§ Text under study
Ernie Allen, the center's president and chief executive officer, tells ParentDish in a phone interview that Transcender's tale is not unique. Of the 800,000 children reported missing each year, "about 200,000 of those are children taken by other family members," Allen says.
ParentDish spoke with Transcender, who has been reunited with his son. An edited version of the conversation follows.
ParentDish: Your music is similar in style to Neil Young. Is that intentional? Are you a fan of his work?
George Transcender: It's not intentional and, certainly, I'm a fan. Any serious musician who has not been influenced by Neil Young is either a liar, a fool or both.
PD: What motivated you to make this music?
GT: In 1988, my 2-year-old precious little boy was abducted. What ensued was a 4 ½ year search. (I) lived in a van (and traveled) thousands of miles. I had to sell everything I had -- grand pianos, art collections, book collections, just everything. Even my cherished electric guitar. The responsibility of parenthood, to me, is the most serious undertaking in a man's lifetime, a woman's lifetime, a parent's lifetime.
What motivated me to make this music was my absolute love for my child, and my responsibility as a parent to let him know, as he grew, wherever he was, that I was out there searching all those years.
All these art forms -- what creative people do -- it's a coping strategy against insanity. It's the only healthy defense mechanism humans have.

§ Source information
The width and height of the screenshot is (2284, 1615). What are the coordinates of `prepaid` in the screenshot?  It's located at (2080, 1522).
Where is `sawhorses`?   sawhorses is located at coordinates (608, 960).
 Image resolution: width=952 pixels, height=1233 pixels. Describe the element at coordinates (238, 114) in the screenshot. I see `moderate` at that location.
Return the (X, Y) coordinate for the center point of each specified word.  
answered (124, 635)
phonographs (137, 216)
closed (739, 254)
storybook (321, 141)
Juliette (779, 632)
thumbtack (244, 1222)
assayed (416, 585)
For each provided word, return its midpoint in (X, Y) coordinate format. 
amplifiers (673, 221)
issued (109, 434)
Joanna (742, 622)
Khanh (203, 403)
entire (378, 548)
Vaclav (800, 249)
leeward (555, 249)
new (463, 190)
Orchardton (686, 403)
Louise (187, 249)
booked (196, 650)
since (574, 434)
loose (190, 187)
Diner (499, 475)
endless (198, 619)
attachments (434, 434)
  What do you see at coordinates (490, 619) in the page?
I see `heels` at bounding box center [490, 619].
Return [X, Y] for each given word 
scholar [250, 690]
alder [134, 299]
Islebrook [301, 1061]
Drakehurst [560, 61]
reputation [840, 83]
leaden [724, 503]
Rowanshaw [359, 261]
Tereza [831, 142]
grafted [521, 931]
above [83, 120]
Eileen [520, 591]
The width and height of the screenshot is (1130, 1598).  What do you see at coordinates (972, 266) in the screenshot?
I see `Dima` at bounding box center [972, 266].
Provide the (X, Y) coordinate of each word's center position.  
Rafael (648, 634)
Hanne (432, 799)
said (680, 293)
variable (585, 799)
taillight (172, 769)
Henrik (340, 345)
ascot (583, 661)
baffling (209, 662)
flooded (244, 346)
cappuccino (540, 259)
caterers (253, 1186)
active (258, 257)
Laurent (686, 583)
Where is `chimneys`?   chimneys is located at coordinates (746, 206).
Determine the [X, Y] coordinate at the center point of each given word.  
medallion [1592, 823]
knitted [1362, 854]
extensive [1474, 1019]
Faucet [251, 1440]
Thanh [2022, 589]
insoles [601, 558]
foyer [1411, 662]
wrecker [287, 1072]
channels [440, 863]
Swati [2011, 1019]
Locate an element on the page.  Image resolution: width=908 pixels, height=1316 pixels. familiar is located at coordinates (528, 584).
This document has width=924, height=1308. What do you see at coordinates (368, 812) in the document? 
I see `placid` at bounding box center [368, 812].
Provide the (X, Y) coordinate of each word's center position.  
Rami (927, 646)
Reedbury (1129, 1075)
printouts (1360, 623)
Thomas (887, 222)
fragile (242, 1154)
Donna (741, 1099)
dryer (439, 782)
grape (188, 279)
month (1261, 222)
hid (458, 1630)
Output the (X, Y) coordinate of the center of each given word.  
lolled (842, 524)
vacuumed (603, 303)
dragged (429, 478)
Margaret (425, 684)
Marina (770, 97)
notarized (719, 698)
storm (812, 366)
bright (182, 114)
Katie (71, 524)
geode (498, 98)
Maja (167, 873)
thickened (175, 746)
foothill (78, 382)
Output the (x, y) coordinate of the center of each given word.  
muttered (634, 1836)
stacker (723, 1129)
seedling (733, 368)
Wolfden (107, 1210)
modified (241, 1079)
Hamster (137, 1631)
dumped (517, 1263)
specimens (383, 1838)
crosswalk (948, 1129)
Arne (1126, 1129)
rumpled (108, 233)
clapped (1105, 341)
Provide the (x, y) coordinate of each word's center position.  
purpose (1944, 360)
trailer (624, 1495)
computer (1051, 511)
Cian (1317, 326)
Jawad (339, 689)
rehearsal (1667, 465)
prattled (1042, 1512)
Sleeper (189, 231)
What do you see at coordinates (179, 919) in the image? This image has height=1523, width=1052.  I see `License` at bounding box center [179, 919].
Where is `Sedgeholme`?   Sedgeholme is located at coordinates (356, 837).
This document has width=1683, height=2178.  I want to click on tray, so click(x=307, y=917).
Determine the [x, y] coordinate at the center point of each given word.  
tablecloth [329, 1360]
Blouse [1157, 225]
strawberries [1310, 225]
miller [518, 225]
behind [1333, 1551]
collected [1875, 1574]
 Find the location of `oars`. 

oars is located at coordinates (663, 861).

§ Required tasks
a – Summarize the ParentDish interview in two sentences.
b – Print the passage of the ParentDish interview from "ParentDish: Your music" up to and including "a parent's lifetime.".
c – In the ParentDish interview, how long did Transcender's search for his son last?
Use only the ParentDish interview to answer.

§ Answers by item number
a – Ernie Allen tells ParentDish that of the 800,000 children reported missing each year, about 200,000 are taken by other family members. George Transcender says his 2-year-old son was abducted in 1988, starting a 4 ½ year search, and that his love for his child and his duty as a parent motivated his music.

b –
ParentDish: Your music is similar in style to Neil Young. Is that intentional? Are you a fan of his work?
George Transcender: It's not intentional and, certainly, I'm a fan. Any serious musician who has not been influenced by Neil Young is either a liar, a fool or both.
PD: What motivated you to make this music?
GT: In 1988, my 2-year-old precious little boy was abducted. What ensued was a 4 ½ year search. (I) lived in a van (and traveled) thousands of miles. I had to sell everything I had -- grand pianos, art collections, book collections, just everything. Even my cherished electric guitar. The responsibility of parenthood, to me, is the most serious undertaking in a man's lifetime, a woman's lifetime, a parent's lifetime.

c – 4 ½ years.